Tout comme l’église Saint Siméon domine le village de Poggiolo, la chapelle Saint Antoine domine les maisons de Guagno-les-Bains. Mais depuis combien de temps ?
A l’origine, à la bifurcation des routes allant maintenant (car elles n’eurent pas le même tracé avant la fin du XIXème siècle) d’Ajaccio vers Soccia et vers Guagno, il y eut un monaccia, un petit ermitage de moines cordeliers. Mgr MASCARDI, dans la relation de sa visite apostolique de 1587, décrit un oratoire dédié à Saint Antoine abbé et une maison au sol de terre pour l’accueil des pauvres et des voyageurs.
Ce lieu était protégé par le curé de Saint-Siméon de Poggiolo (pétition du maire de Soccia citée par Louis Mathieu GENTY dans « Acqua medicinale », annexes 4 et 5).
Un ermite, le Père Jean, voulut que chacun put profiter des bienfaits de l’eau chaude qui jaillissait de la montagne et qui était déjà mentionnée par le chroniqueur Antone Petru FILIPPINI en 1594. Il arriva, en quêtant de maison en maison, à amasser la somme nécessaire pour la construction (entre 1709 et 1711) de trois bassins en granit pour les hommes, les femmes et les moines. Cette initiative préfigura l’établissement thermal.
Le 25 juin 1728, Mgr GIUSTINIANI, évêque de Sagone de 1726 à 1741, recommanda quelques travaux d’amélioration et ajouta que «l’ermite doit porter un habit propre aux ermites, se laisser pousser la barbe et se couper les cheveux». Il donna au chanoine Ilario GUAGNO l’autorisation de faire la quête dans tout le diocèse afin de doubler en planches le sol de la maison. Selon certaines sources, Ilario serait le grand-père ou l’arrière-grand-père du bandit Théodore POLI.
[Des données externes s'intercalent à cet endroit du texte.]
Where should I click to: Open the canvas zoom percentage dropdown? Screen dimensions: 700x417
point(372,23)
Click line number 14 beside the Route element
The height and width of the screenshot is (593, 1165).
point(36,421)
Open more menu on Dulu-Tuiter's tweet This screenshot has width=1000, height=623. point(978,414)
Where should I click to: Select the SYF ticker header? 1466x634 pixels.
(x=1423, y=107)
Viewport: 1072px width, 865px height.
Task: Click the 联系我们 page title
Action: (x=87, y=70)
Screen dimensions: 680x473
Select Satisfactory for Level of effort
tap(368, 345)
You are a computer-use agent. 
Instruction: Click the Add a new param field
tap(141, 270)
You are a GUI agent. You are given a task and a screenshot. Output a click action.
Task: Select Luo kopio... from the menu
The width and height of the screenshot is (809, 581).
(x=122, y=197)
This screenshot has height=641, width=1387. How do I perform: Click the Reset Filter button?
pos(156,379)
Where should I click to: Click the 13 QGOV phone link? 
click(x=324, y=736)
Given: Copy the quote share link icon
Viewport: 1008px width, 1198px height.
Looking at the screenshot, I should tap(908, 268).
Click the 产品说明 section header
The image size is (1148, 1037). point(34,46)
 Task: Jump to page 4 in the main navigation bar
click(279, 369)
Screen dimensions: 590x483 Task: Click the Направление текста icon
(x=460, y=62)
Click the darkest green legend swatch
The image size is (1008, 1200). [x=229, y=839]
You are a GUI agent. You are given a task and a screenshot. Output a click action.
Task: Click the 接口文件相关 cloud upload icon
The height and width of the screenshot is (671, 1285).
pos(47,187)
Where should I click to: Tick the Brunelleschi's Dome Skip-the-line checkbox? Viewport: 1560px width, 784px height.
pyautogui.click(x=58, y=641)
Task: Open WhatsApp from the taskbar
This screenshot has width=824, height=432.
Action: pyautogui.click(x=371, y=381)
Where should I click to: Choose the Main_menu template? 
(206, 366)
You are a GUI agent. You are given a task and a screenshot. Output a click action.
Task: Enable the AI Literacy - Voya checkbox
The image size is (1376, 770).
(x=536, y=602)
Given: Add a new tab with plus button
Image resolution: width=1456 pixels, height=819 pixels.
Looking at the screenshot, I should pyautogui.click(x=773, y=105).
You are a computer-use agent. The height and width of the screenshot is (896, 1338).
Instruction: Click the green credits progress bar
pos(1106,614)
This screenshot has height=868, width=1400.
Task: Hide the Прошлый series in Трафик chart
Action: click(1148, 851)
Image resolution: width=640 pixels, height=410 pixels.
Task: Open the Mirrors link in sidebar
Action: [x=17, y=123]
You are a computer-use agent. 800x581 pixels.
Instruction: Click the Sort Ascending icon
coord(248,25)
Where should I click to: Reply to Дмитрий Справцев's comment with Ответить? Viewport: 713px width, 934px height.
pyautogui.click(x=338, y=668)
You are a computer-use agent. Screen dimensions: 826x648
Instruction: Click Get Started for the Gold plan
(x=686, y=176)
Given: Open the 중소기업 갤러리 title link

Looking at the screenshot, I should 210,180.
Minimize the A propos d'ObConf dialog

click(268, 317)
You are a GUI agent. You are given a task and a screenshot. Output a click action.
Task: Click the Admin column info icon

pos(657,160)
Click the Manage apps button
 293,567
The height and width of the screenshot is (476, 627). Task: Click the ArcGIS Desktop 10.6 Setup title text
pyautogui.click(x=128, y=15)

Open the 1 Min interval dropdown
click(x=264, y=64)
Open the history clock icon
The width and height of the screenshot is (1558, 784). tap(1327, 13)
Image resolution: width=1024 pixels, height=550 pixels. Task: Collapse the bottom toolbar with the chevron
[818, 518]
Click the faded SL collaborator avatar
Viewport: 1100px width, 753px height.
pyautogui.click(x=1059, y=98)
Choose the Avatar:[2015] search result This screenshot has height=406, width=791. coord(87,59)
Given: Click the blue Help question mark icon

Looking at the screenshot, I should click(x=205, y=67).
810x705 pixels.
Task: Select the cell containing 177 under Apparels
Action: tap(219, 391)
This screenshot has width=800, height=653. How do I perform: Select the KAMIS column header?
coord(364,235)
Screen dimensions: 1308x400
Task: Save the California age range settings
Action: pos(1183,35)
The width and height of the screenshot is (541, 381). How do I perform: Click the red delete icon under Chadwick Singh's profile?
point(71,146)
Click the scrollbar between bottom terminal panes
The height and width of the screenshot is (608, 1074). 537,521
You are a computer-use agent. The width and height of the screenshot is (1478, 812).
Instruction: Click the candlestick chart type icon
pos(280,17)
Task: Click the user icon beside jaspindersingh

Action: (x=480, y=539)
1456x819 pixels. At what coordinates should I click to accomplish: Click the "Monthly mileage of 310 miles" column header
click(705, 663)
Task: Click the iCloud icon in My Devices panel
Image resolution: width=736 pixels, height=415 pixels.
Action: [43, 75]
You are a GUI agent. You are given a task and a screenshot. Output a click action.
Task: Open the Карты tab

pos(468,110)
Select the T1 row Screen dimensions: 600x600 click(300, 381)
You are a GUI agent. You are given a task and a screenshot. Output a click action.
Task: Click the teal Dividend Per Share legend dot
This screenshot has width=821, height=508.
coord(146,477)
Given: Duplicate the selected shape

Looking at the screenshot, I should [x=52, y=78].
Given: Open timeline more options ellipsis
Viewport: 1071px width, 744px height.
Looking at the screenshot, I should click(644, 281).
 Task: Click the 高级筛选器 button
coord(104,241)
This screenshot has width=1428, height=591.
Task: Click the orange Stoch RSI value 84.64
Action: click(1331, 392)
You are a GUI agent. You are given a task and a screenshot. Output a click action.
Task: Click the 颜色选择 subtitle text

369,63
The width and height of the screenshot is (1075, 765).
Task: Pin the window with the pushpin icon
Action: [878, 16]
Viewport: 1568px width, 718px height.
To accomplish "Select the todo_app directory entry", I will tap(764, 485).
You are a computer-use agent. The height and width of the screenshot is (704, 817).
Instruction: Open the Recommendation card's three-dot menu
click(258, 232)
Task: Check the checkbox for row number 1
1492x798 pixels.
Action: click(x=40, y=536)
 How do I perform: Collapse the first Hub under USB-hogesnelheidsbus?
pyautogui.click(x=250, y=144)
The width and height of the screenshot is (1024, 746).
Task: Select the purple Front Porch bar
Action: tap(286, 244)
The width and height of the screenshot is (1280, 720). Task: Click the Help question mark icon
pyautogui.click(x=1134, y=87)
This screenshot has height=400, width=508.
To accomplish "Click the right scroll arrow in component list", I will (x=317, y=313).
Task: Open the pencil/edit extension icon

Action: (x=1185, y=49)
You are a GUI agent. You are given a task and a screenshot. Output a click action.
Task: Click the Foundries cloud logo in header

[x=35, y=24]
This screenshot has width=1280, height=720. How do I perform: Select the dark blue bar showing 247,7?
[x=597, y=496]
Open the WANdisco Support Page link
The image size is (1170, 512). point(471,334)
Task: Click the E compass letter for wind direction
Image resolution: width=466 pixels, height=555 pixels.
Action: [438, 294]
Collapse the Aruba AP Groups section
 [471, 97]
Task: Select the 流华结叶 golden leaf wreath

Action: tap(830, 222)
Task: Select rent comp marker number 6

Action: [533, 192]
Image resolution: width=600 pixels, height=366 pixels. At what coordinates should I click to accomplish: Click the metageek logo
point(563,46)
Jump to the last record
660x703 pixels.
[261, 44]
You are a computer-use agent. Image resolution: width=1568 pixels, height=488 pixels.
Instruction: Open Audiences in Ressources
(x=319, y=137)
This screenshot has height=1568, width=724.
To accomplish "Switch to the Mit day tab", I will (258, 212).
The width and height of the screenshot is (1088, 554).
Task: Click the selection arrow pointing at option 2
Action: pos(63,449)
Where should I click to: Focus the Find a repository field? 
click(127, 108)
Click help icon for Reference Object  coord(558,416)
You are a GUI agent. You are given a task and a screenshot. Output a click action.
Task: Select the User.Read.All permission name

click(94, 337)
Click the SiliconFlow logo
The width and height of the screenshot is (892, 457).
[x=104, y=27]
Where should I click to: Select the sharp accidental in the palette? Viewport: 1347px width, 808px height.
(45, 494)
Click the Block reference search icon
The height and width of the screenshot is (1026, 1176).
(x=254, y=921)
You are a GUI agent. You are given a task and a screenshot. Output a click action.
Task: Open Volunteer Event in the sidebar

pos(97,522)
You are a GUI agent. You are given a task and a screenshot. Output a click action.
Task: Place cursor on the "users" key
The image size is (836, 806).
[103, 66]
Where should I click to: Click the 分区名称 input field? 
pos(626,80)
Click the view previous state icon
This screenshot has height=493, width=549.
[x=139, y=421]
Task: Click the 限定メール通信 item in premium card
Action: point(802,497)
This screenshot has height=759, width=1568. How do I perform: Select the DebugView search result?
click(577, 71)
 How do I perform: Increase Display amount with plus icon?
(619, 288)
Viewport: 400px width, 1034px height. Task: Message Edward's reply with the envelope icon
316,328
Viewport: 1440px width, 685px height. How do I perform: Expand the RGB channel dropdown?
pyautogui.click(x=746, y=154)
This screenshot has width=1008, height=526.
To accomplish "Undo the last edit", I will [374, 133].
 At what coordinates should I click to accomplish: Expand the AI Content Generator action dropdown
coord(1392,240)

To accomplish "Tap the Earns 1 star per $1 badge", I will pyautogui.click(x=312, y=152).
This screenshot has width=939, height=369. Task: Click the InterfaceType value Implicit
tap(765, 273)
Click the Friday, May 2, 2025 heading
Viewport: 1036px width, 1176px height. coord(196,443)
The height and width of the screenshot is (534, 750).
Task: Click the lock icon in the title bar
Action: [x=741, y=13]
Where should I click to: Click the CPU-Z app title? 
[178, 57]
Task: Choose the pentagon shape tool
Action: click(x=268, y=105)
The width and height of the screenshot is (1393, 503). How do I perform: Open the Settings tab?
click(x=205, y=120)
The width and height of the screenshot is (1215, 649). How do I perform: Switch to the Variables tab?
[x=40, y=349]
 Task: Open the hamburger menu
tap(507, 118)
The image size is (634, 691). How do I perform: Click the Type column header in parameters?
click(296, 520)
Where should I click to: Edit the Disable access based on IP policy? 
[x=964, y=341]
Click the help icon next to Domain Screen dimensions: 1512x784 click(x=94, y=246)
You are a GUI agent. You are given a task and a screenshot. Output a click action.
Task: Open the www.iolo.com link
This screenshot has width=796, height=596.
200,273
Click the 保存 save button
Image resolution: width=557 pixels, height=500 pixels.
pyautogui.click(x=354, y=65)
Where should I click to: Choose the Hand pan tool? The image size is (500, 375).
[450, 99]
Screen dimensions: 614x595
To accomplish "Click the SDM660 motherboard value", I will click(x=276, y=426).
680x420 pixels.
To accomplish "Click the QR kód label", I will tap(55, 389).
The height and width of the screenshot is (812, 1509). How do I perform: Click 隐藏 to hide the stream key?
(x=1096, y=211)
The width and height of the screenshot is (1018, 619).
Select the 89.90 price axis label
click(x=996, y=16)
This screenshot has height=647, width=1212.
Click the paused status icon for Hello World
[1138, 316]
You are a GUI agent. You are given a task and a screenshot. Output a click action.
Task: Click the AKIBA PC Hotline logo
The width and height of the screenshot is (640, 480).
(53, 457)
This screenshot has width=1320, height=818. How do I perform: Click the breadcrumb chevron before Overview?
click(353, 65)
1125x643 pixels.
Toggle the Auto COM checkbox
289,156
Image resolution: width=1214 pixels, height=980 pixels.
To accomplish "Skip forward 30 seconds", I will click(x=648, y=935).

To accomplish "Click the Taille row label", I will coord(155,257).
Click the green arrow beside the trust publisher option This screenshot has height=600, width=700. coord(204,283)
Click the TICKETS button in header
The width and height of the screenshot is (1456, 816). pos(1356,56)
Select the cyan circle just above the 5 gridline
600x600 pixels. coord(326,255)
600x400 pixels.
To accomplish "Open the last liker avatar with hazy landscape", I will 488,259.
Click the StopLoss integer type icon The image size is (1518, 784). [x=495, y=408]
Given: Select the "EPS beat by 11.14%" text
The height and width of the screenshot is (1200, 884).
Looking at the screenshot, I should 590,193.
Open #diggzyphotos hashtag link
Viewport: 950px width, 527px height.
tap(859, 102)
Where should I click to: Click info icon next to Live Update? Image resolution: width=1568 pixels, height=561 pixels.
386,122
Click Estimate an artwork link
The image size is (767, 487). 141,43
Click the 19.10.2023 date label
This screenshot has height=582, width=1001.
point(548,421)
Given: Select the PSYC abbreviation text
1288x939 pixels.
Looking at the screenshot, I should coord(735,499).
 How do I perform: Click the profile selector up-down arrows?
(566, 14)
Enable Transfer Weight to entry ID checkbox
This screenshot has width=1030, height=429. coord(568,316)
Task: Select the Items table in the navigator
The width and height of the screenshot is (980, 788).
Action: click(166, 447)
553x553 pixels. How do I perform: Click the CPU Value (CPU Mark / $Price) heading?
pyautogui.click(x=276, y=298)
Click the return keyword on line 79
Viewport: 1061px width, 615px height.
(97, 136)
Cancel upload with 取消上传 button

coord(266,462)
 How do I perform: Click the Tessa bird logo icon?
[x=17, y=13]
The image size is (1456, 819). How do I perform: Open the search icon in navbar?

La Révolution Française supprima tous les couvents cordeliers en 1790. L’ermitage et sa chapelle furent abandonnés.
Le sanctuaire fut sauvé par le conseil général du département du Liamone qui, «dans sa séance de 1807 (…) avait voté l’application du produit de quatre centimes additionnels pour le rétablissement de l’ancienne chapelle de Saint-Antoine» (François VAN CAPPEL de PRÉMONT, «Guagno-les-Bains à travers la petite histoire du thermalisme», p. 94). La commune de Guagno, qui considérait la source comme une propriété guagnaise, y ajouta son propre financement et reconstruisit le bâtiment religieux en 1809 (Louis Mathieu GENTY dans «Acqua medicinale», annexe 26).
Le culte y reprit à partir de 1810.
Construit ensuite, l’hôpital militaire lui fut accolé, comme le montre le cadastre de 1857. La chapelle correspond à la parcelle 169, coloriée en bleu et cerclée en rouge. H.M. signifie Hôpital Militaire et E.T. Etablissement Thermal.
Dans la reconstitution ci-dessous, réalisée d’après le plan COTIN de 1838 (François VAN CAPPEL de PRÉMONT, «Guagno-les-Bains à travers la petite histoire du thermalisme», p. 116), Saint-Antoine est le numéro 4 (3 pour l’hôpital militaire).
Maintenant que cet hôpital n’existe plus, la chapelle est seule sur la plate-forme qui surplombe la vallée du Fiume Grosso.
Le bâtiment a connu quelques modifications depuis deux siècles. Ainsi, on peut comparer :
1-la carte postale de la visite des scouts de Menton dans les années 1930
2 - et une photo de l’été 2015
Entre les deux, les murs ont été crépis, un compteur électrique a été installé, la façade décorée de bandeaux blancs et une croix érigée au sommet.
Quelle que soit l’apparence de la chapelle, l’abbé au cochon protège toujours Guagno-les-Bains.